For (i) and (ii), TreeBeST uses a modified version of phyml release
2.4.5 (Heng Li, unpublished) which takes an input species tree, and
tries to build a gene tree that is consistent with the topology of the
species tree. This "species-guided" phyml uses the original phyml
tree-search code. However, the objective function maximised during the
tree-search is multiplied by an extra likelihood factor not found in
the original phyml. This extra likelihood factor reflects the number
of duplications and losses inferred in a gene tree, given the topology
of the species tree. The species-guided phyml allows the gene tree to
have a topology that is inconsistent with the species tree if the
alignment strongly supports this. The species tree is based on the
NCBI taxonomy tree (subject to some modifications depending on new
datasets).
The final tree is made by merging the five trees into one consensus
tree using the "tree merging" algorithm. This allows TreeBeST to
take advantage of the fact that DNA-based trees often are more
accurate for closely related parts of trees and protein-based trees
for distant relationships, and that a group of algorithms may
outperform others under certain scenarios. The algorithm
simultaneously merges the five input trees into a consensus tree. The
consensus topology contains clades found in any of the input trees,
where the clades chosen are those that minimize the number of
duplications and losses inferred, and have the highest bootstrap
support. Branch lengths are estimated for the final consensus tree
based on the DNA alignment, using phyml with the HKY model.
Homology types:
Orthologues : any gene pairwise relation where the ancestor node is a
speciation event.
We predict several descriptions of orthologues.
ortholog_one2one
ortholog_one2many
ortholog_many2many
apparent_ortholog_one2one (is a special case, see below)

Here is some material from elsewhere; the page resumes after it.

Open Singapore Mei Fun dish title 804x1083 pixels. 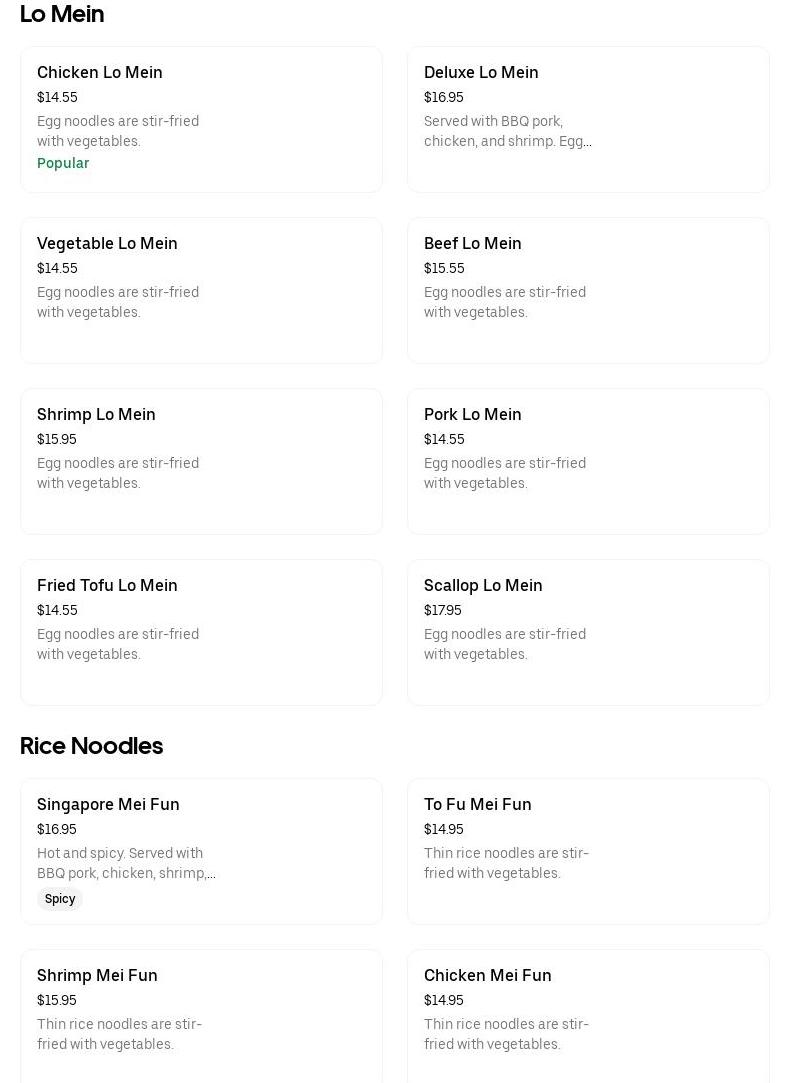point(108,805)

Paralogues : any gene pairwise relation where the ancestor node is a
duplication event.
We predict several descriptions of paralogues.
within_species_paralog
between_species_paralog
A within_species_paralog corresponds to a relation between 2
genes of the SAME species where the ancestor node
has been labelled as a duplication node e.g. H2:H2', M2:M2' but does
not necessarily mean that the duplication event
has occurred in this species only. For example, M2':M3' are
also within_species_paralog but the duplication event has occurred
in the common ancestor between species H and species M. If H is human
and M Mouse, the taxonomy level "times" the duplication
event to the ancestor of "Euarchontoglires".

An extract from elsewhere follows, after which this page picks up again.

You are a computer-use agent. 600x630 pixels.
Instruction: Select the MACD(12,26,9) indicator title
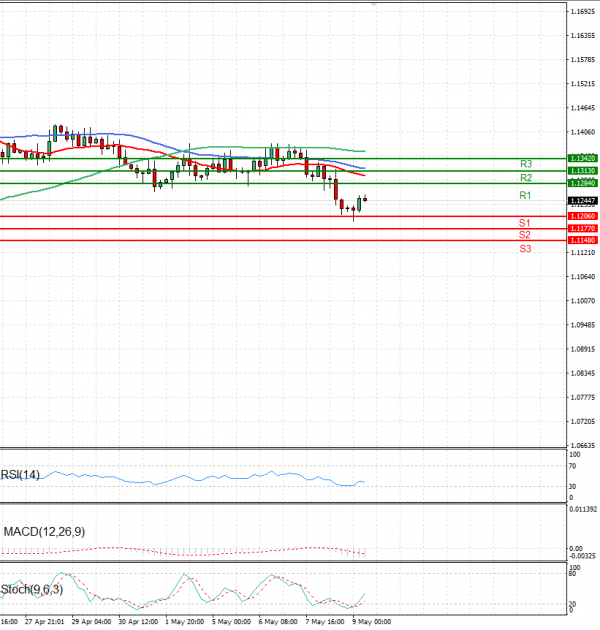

A between_species_paralog corresponds to a relation between 2
genes of DIFFERENT species where the ancestor node
has been labelled as a duplication node e.g. M1:H2 or M1:H3.

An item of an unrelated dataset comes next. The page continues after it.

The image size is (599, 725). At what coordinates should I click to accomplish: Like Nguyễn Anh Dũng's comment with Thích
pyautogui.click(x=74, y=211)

Special cases of between_species_paralog can be singled out where they
can be characterised as one2one relations. Such cases are then relabelled
apparent_ortholog_one2one. Apparent orthologs can be the results of real
duplication followed
by gene loss (as shown in the picture below), but can also be the results of a wrong gene tree topology
and wrong duplication node labelling.
Notes and References
1 BRH: Best Reciprocal Hit. When a query gene translation has an
unambiguous 'best' hit to a target translation, and that particular
target translation has an unambiguous 'best' hit back to the starting
query translation. The discrimination function for 'best' is a simple
sort of blastp >score,
%identity,
>%positivity.
2 BSR: Blast Score Ratio. When 2 proteins P1 and P2 are compared,
BSR=scoreP1P2/max(self-scoreP1 or self-scoreP2). This is, the score between
P1 and P2 (numerator) is compared to the score of P1 against itself and the score of P2
against itself (denominator). The default threshold used in the initial clustering step
is 0.33. This effectively relates the length of the P1 vs P2 match against the length
of P1 and P2 themselves, limiting the number of spurious short matches.
3 Edgar RC "MUSCLE: a multiple sequence alignment method with reduced time and space complexity" BMC Bioinformatics 2004 Aug 19;5:113.
4 Li H et al. TreeBeST: http://treesoft.sourceforge.net/njtree.shtml. Manuscript in preparation.
5 Yang Z "PAML: a program package for phylogenetic analysis by maximum likelihood"
Comput Appl Biosci. 1997 Oct; 13(5):555-556.